Why Paired Differences Matter
Paired data removes much of the variation between subjects. Each subject acts as its own control. That can make the estimate more precise. The calculator subtracts one related value from the other. The selected direction controls whether improvement appears positive or negative. Always choose the direction before interpreting the interval.
Understanding the Interval
The interval gives a likely range for the true mean paired difference. A 95 percent interval means the method captures the true mean often. It does not mean one computed interval has a 95 percent chance. The true value is fixed. The interval changes with new samples. Wider intervals show more uncertainty. Narrower intervals show stronger precision.
When Results Are Important
In a two-sided interval, zero is a key reference value. If zero is inside the interval, no clear average change is shown. If zero is outside the interval, the mean change is statistically noticeable. The paired t statistic compares the mean difference with a chosen hypothesized value. Cohen dz adds effect size context. It helps judge practical size, not only statistical evidence.
Best Practices
Use accurate paired observations. Do not mix unmatched rows. Keep units consistent for both measurements. Check outliers before trusting the final result. The t method works best when differences are roughly normal. Larger samples are usually more stable. Report the confidence level, mean difference, interval bounds, and sample size. Also explain the direction of subtraction. Clear reporting prevents wrong conclusions.
FAQs
What is a dependent samples confidence interval?
It is an interval estimate for the mean difference between paired observations.

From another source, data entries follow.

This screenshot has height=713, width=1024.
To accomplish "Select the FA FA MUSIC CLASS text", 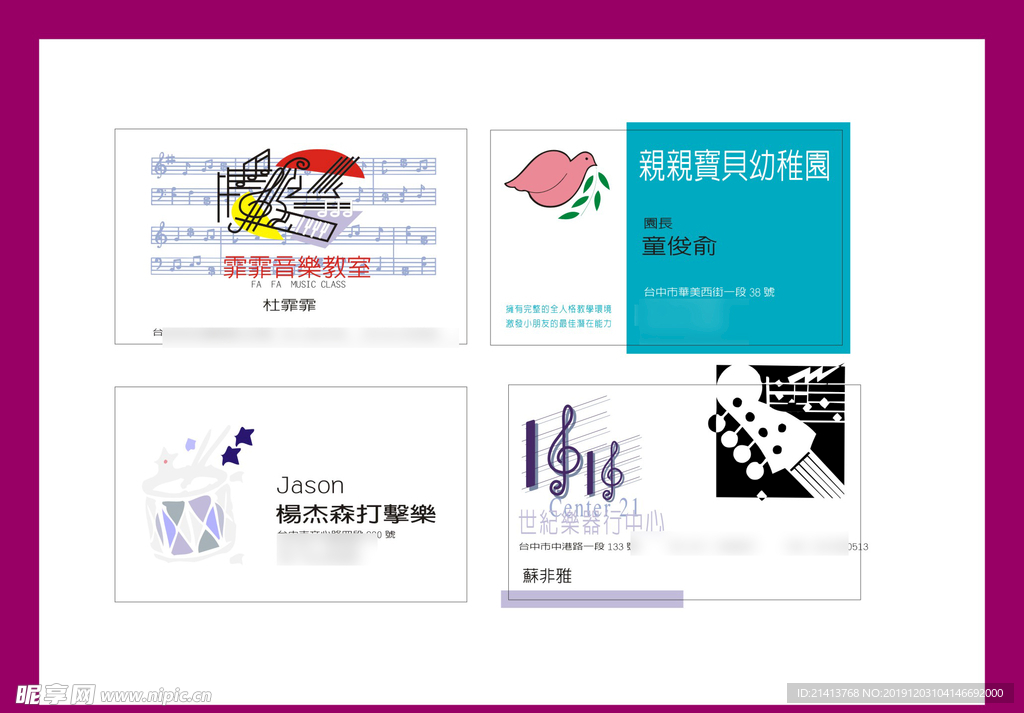I will point(298,285).
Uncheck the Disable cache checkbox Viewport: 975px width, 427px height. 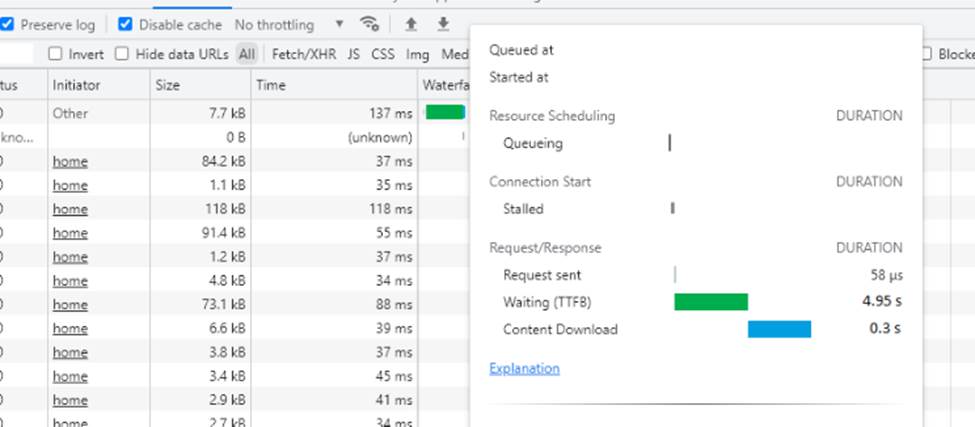(x=125, y=24)
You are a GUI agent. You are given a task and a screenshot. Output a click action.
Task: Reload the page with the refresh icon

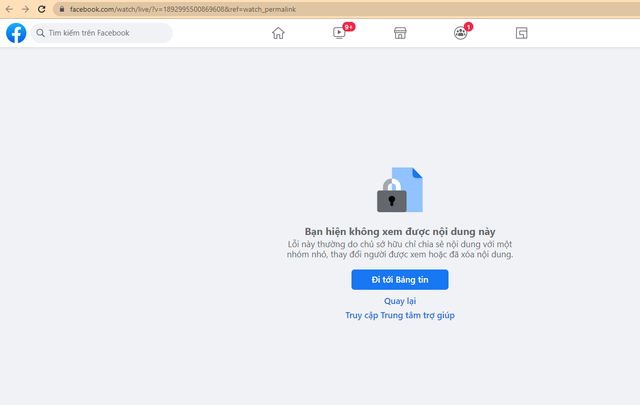[41, 8]
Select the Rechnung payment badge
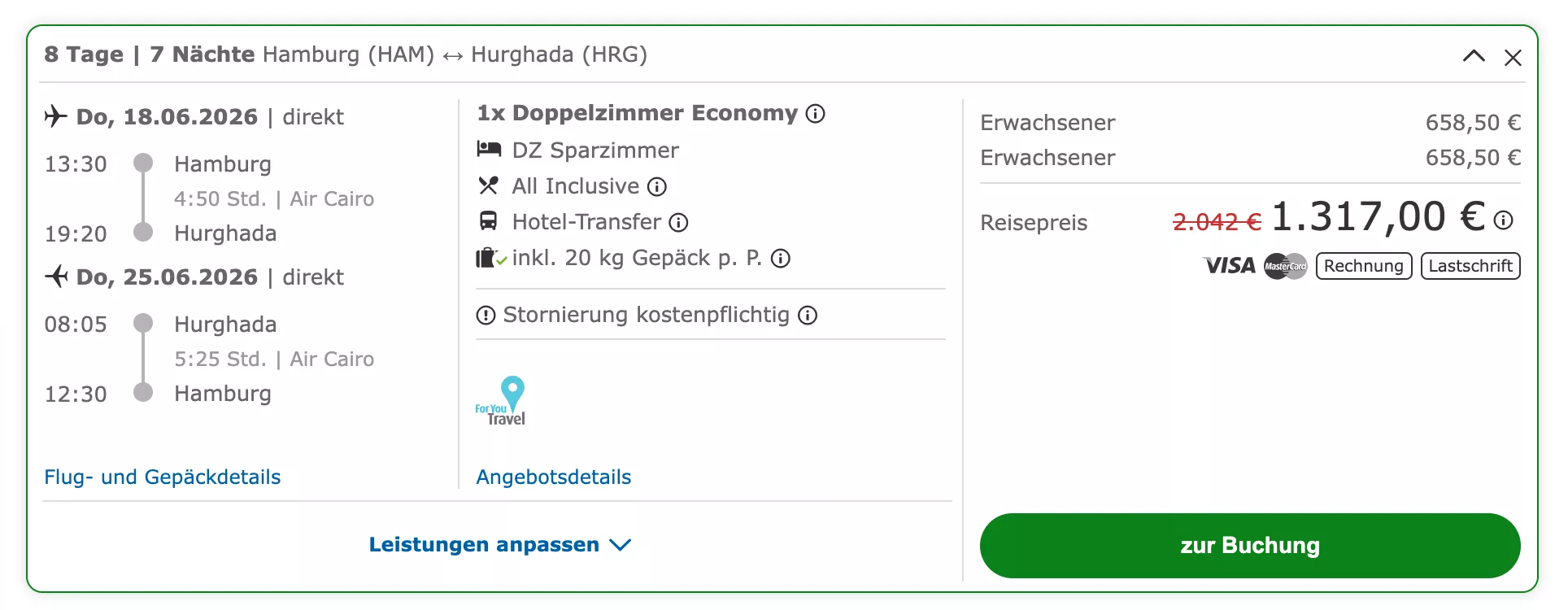This screenshot has height=610, width=1568. pos(1363,266)
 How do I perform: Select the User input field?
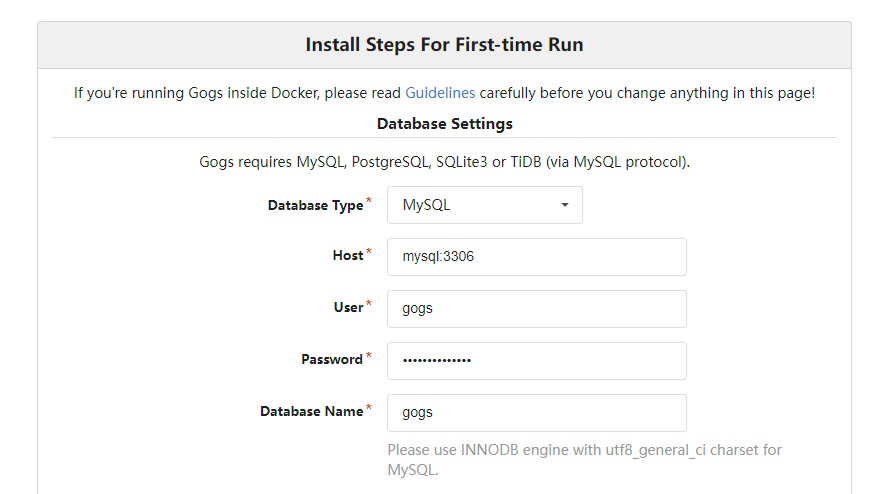coord(536,309)
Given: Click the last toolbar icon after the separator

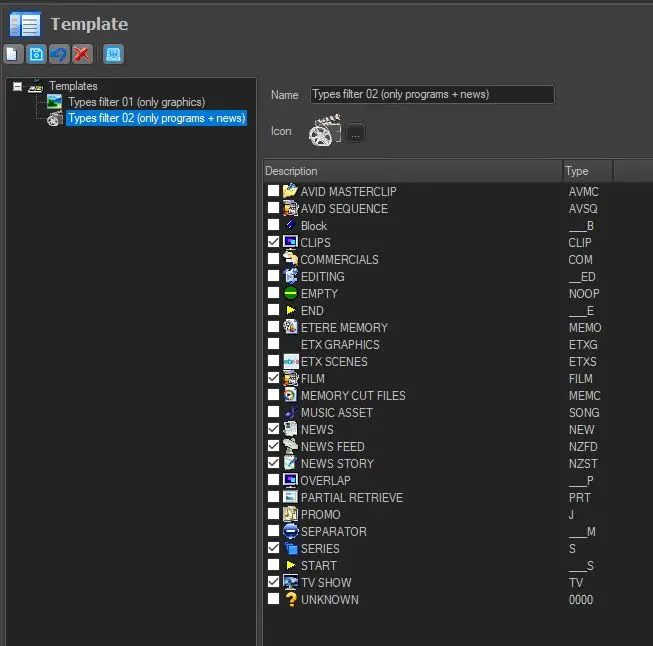Looking at the screenshot, I should tap(113, 54).
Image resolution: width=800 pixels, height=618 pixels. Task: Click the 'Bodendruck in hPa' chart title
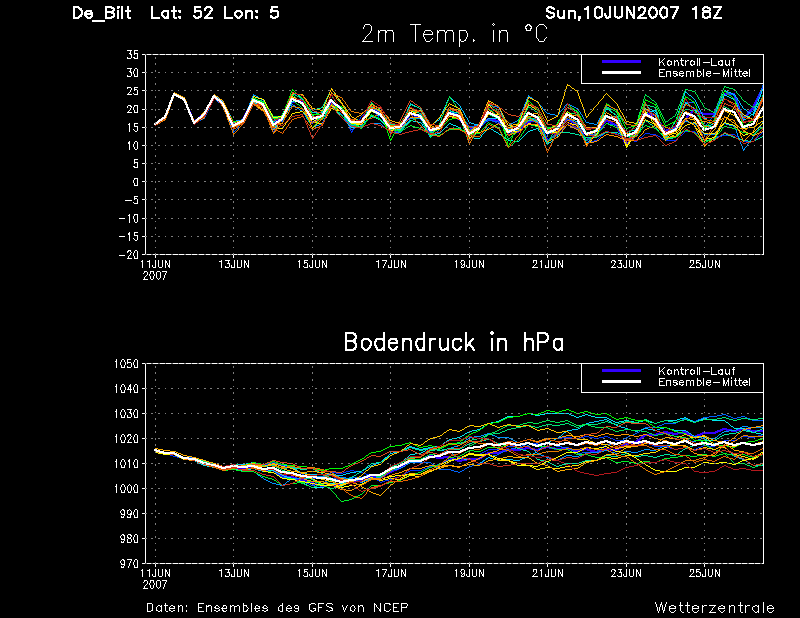453,342
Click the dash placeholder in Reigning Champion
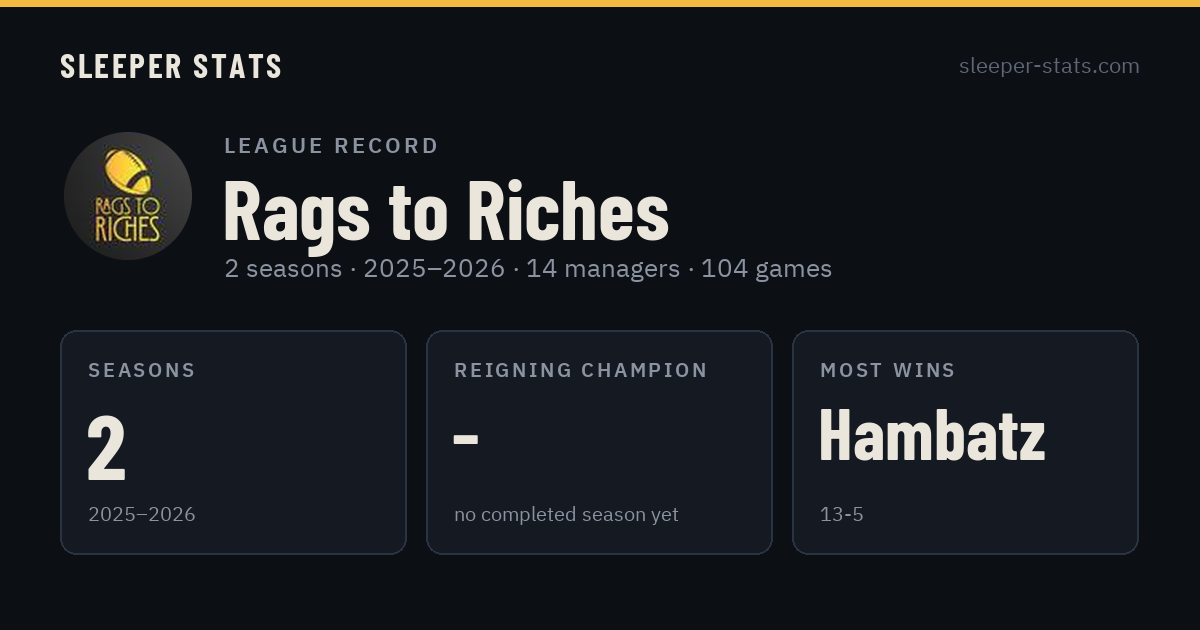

It is used when each data point in one condition is linked to a data point in another condition.
When should I use this calculator?
Use it for before and after scores, matched subjects, repeated measurements, or paired experimental designs. It is not meant for unrelated independent groups.
Why does the difference direction matter?
The direction changes the sign of the mean difference. Before minus after gives a different sign than after minus before. The interval width stays the same.
What does it mean if zero is inside the interval?
For a two-sided interval, zero inside the range means the data does not clearly show a nonzero average paired difference at that confidence level.
What confidence level should I choose?
Common choices are 90, 95, and 99 percent. Higher confidence gives wider intervals. Lower confidence gives narrower intervals but less protection against sampling error.
Can I use summary statistics?
Yes. Select summary mode when you know the sample size, mean difference, and standard deviation of paired differences. You do not need raw pairs then.
What is the standard error?
The standard error measures uncertainty in the mean difference. It equals the standard deviation of differences divided by the square root of sample size.
What is Cohen dz?
Cohen dz is a paired effect size. It divides the mean paired difference by the standard deviation of paired differences. It describes practical change size.